¿Cuánto le cuesta a cada mexicano el síndrome de Diógenes y cómo combatirlo?

¿Se puede ser dueño de algo intangible? Probablemente sí, pero aún no estamos preparados como seres humanos para el tránsito total del mundo físico hacia el puramente digital. Aún así, existe una “compulsión” hacia la acumulación de archivos en todos los dispositivos electrónicos: el síndrome de Diógenes digital . Su padecimiento -originalmente relacionado con toda clase de objetos físicos- no solo tiene implicaciones psicológicas, sino también costos económicos, de eficiencia e incluso ambientales, comenta Bethlem Boronat, directora del Máster en Customer Experience & Innovation de la EAE Business School.

¿Cuánto le cuesta el síndrome de Diógenes a los mexicanos?

Cuando las personas acumulan archivos indiscriminadamente no solo tienen un problema de desorden en sus vidas, sino que también está incurriendo en un desperdicio económico, en cuanto a costos de almacenamiento informático. “Si consideramos que el precio medio de 200GB de almacenaje para particulares en México está alrededor de los 50 pesos, podríamos decir que periódicamente desperdiciamos 42 pesos y medio de nuestra cuota” estima Bethlem. Pero este no es solo un problema individual. De acuerdo con un estudio de Computer Business Review, un 85% de los datos almacenados por las empresas son inservibles. Pero aunque la aparente intangibilidad de los datos sea engañosa, en realidad sí ocupan un espacio físico en el mundo. Los servidores, computadoras y discos duros donde se almacenan los datos inservibles o repetitivos están fabricados con minerales y plásticos y no solo eso, utilizan energía constantemente.
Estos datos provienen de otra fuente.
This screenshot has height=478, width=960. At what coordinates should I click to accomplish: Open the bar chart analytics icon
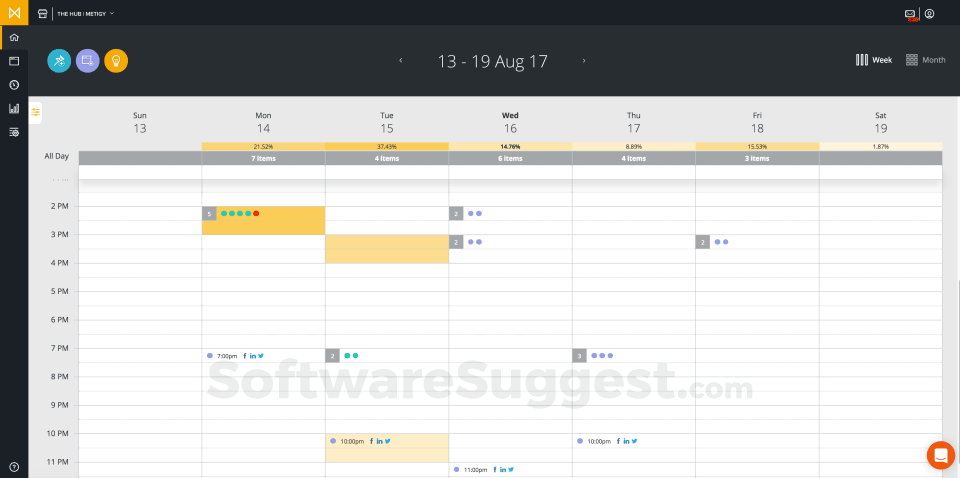(14, 108)
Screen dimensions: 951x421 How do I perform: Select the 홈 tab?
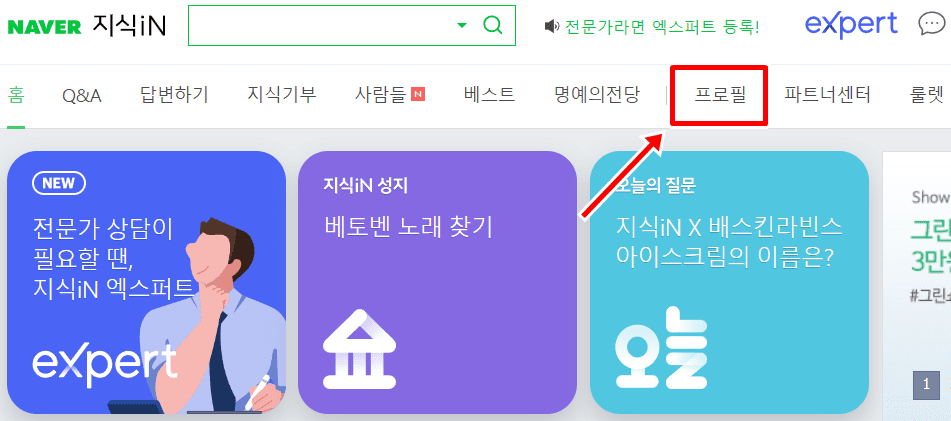pos(16,95)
Por lo tanto, tienen una huella ecológica. Entonces, el síndrome de Diógenes tiene un alto costo para la sociedad desde esta perspectiva.
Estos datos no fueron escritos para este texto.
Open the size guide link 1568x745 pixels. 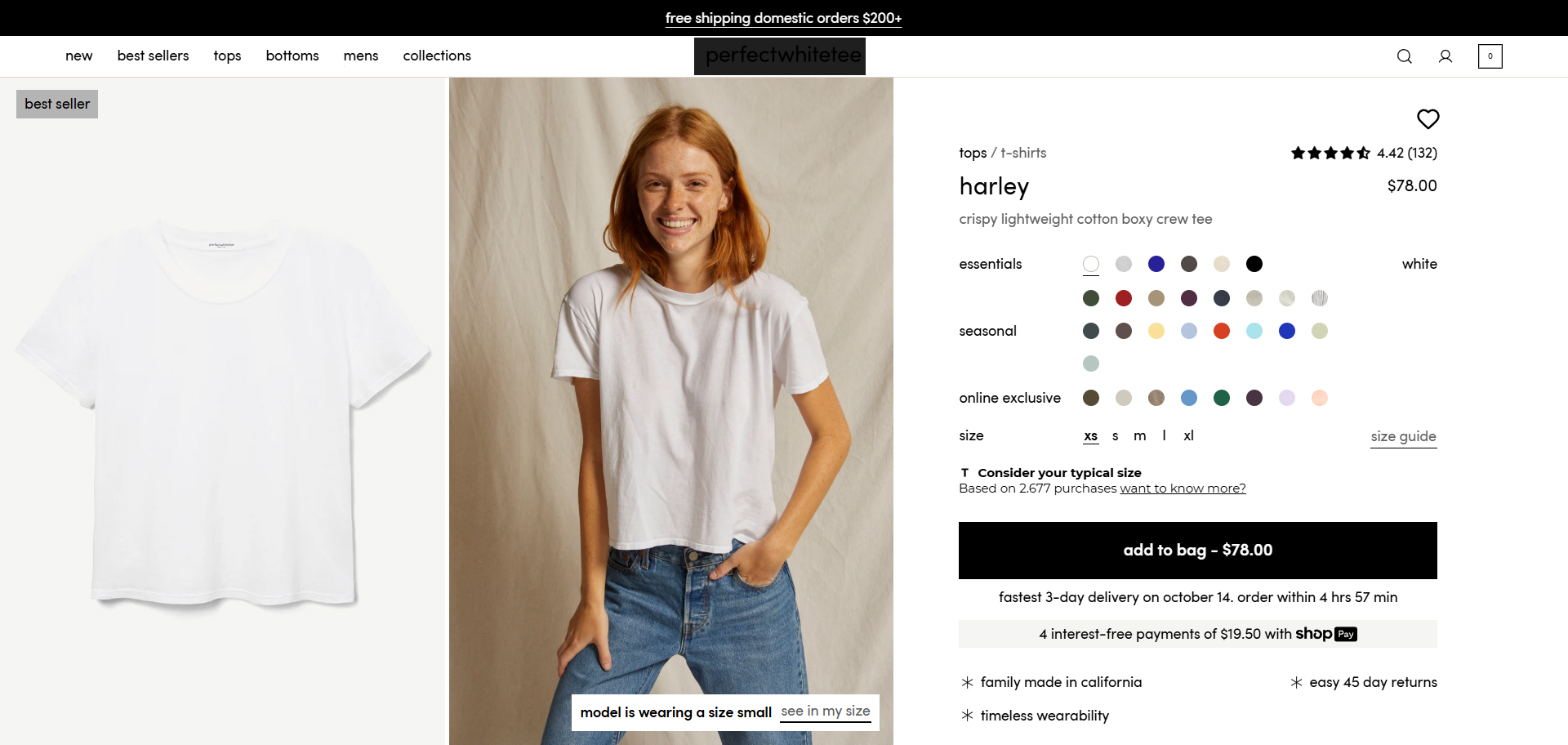pyautogui.click(x=1402, y=436)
¿Cómo combatir el síndrome de Diógenes?

En opinión de la especialista, el orden es esencial para gestionar y decidir qué archivos son importantes. Si cada cosa tiene su lugar en una casa, por qué no habría de tenerlo cada archivo. Este principio ayuda a discriminar qué información cabe en cada compartimento, según sus características. Pero como la abundancia de información puede generar adicción de ‘tener’ y conservar archivos, es importante darle un peso específico a estos. Una opción es elegir aquellas fotos que sí se van a sumar al álbum familiar o de amigos y desechar las que no tendrían lugar ahí. Otra, muy similar a emular el mundo de lo físico, es elegir una lista de canciones que sí le gustaría a alguien tener en un disco y desechar las que apenas son reproducidas de vez en cuando. Es decir, “tratar de buscar una intermediación de la tecnología un poco más low”, entre lo digital y lo físico. En ese proceso evolutivo del que hablaba antes, aún nuestra mente tiene dificultades para sentirse “propietaria” de algo intangible. Pero creo que hay muchos aspectos en los que se pueden coordinar la tangibilidad y la intangibilidad.